■ **YOUR TASK**
Copy out the entries verbatim, starting at the line containing "Viewport: 800px width, 606px" and continuing through the last entry, with both ends included. Omit the pictures from your copy.

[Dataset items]
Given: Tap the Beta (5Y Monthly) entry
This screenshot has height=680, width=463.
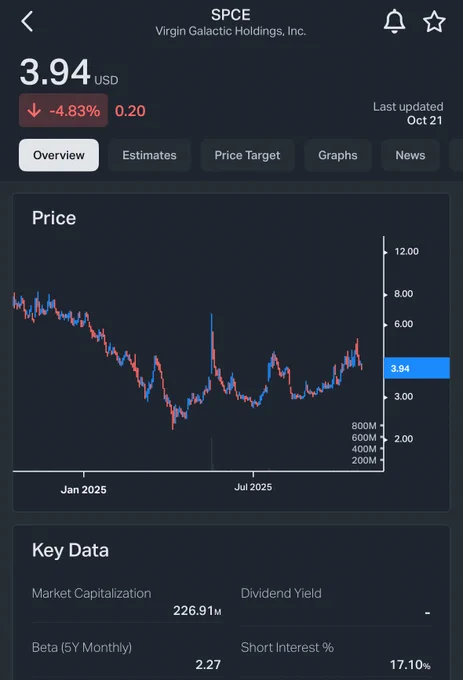Looking at the screenshot, I should point(127,656).
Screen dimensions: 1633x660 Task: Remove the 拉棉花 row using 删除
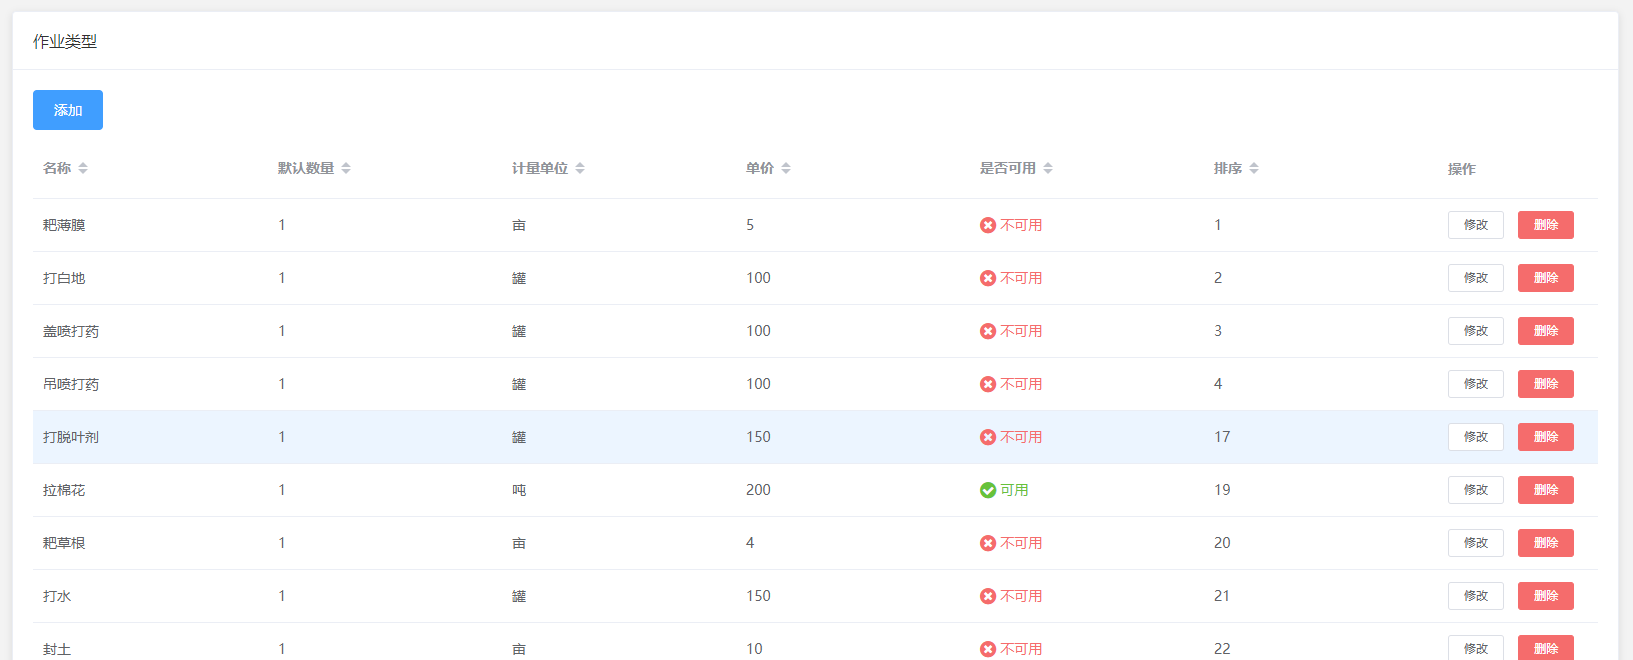(1545, 490)
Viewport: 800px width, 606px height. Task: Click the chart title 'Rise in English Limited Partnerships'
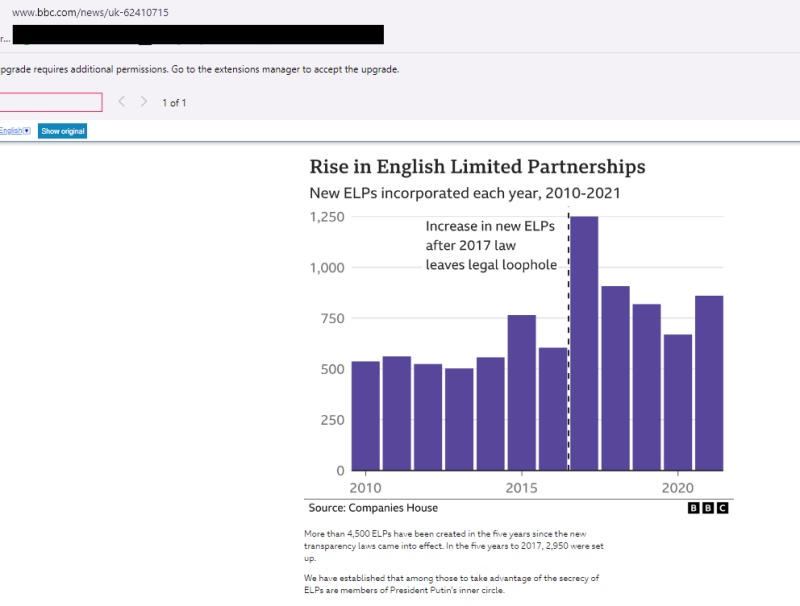(477, 167)
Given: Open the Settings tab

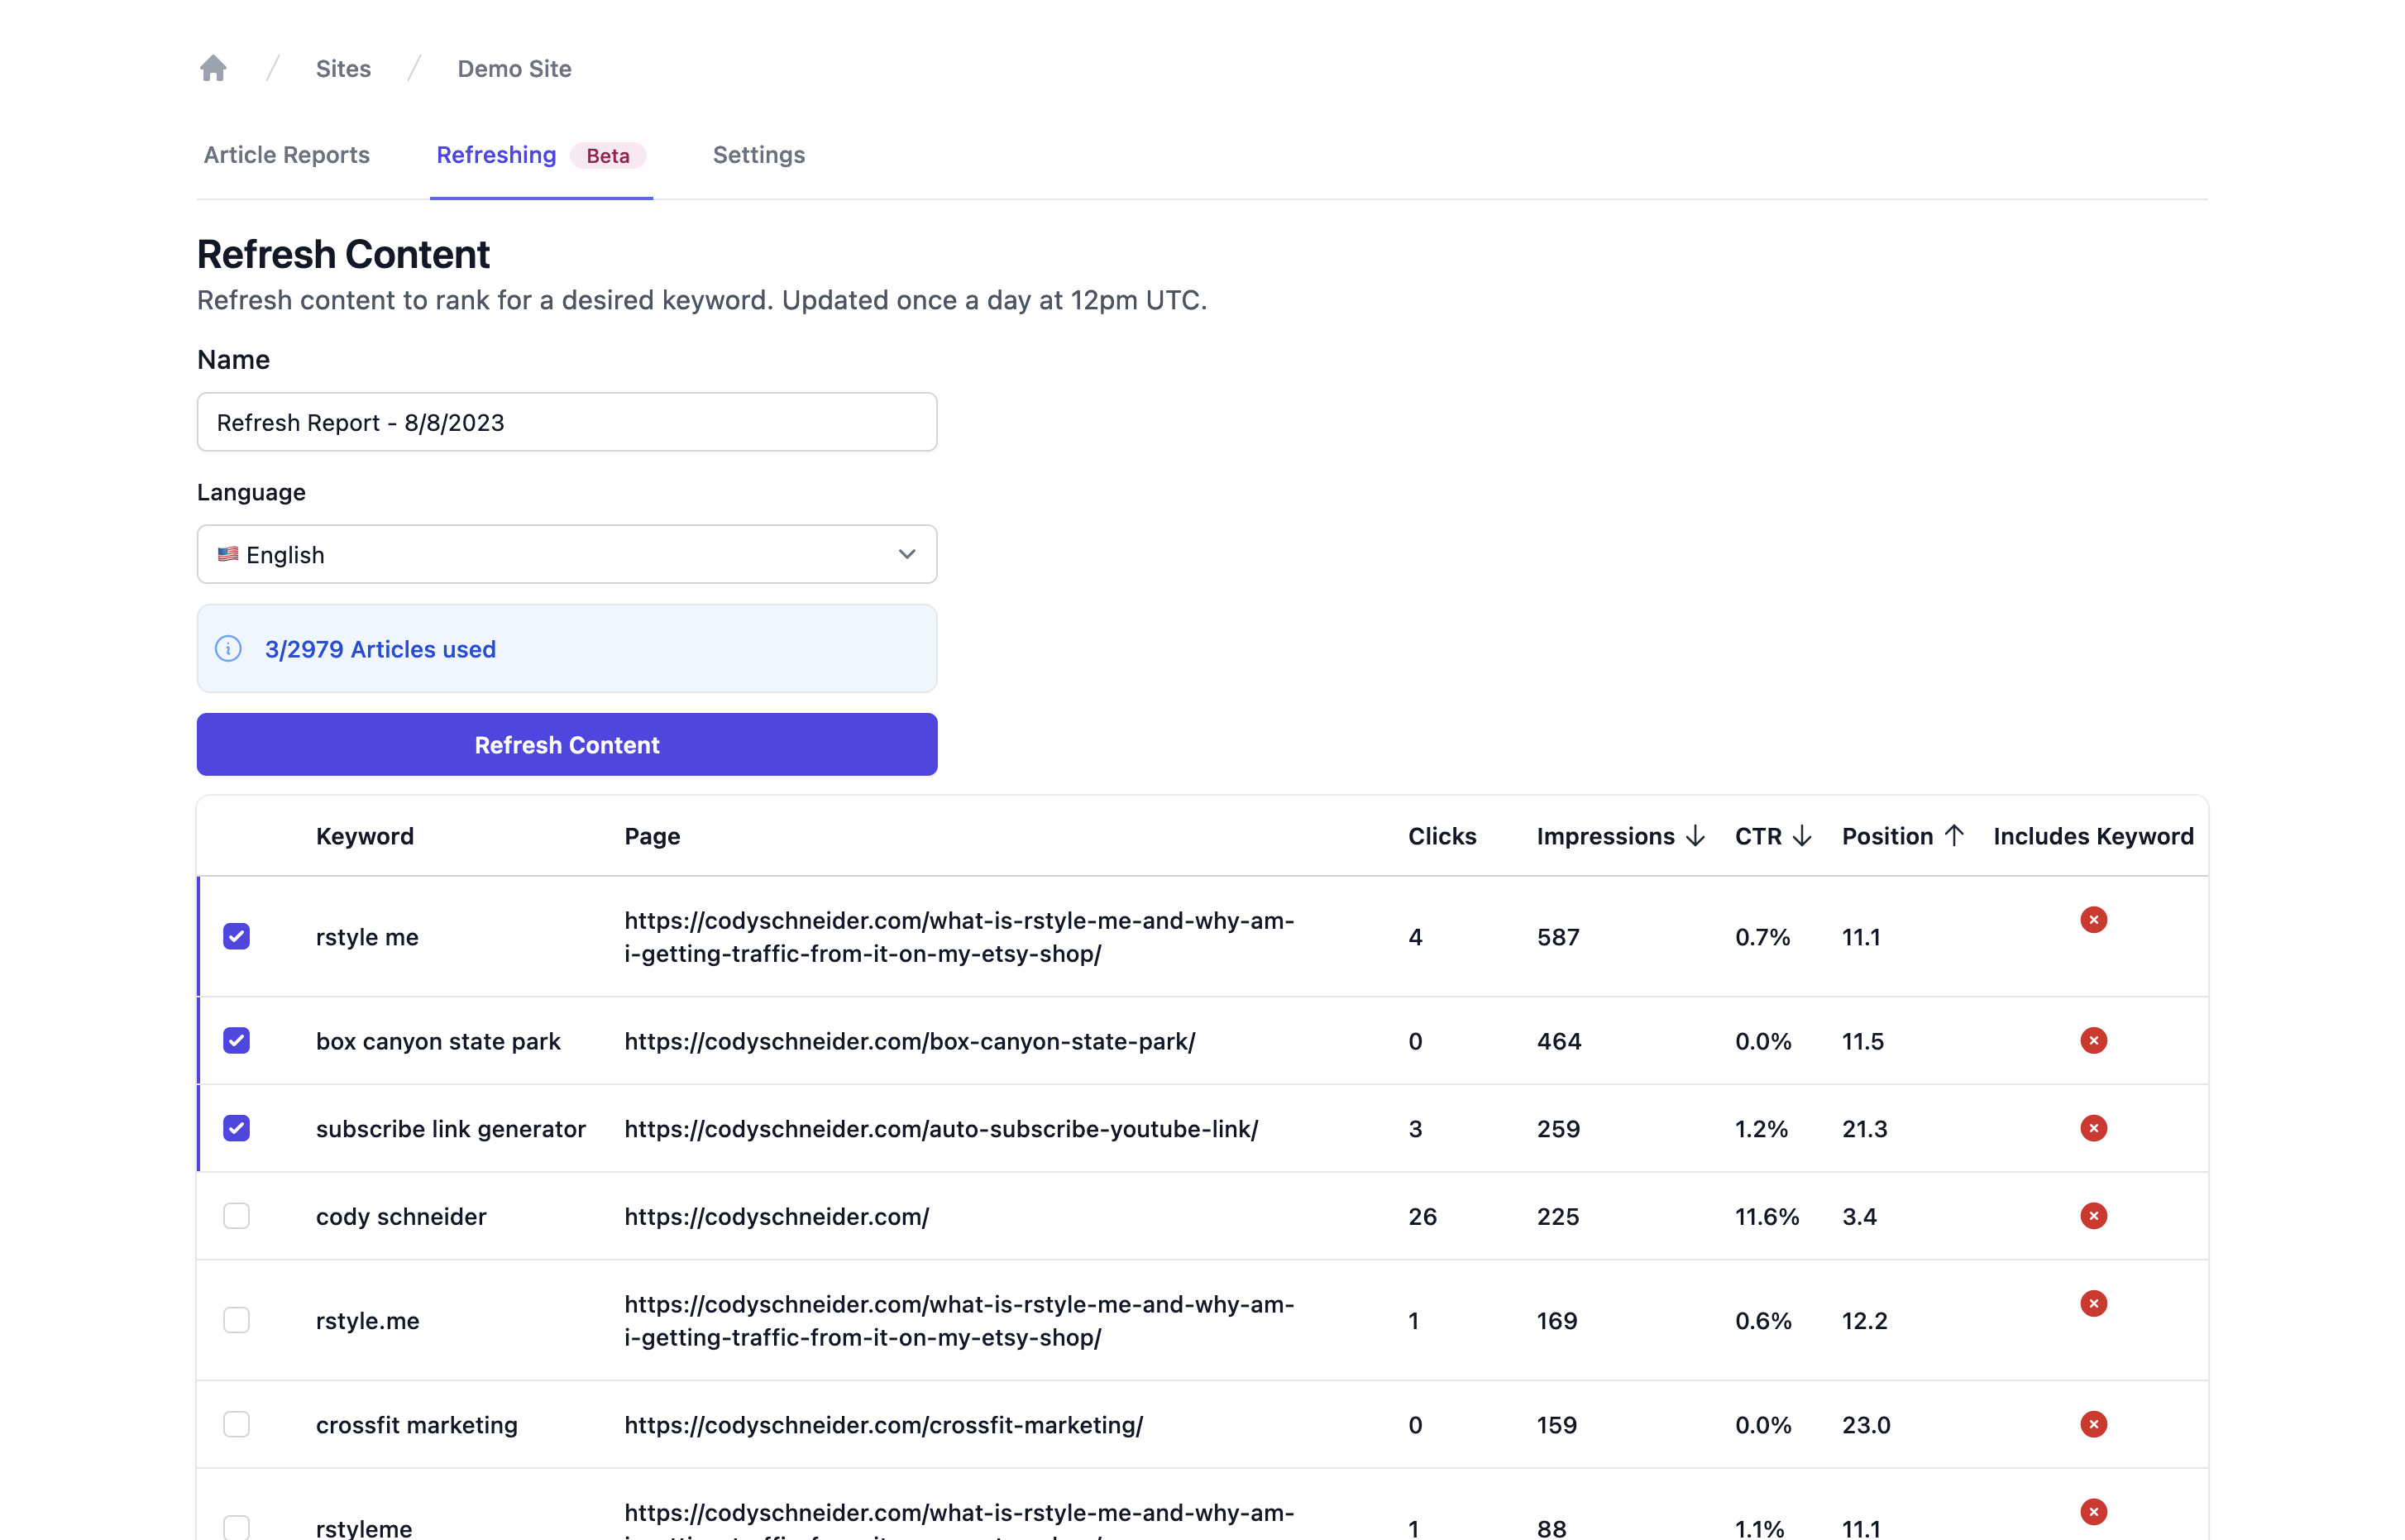Looking at the screenshot, I should (758, 155).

■ **EXPECTED OUTPUT**
Viewport: 800px width, 606px height. Task: Click the chart title 'Rise in English Limited Partnerships'
(477, 167)
Given: Open the Settings tab

Looking at the screenshot, I should (758, 155).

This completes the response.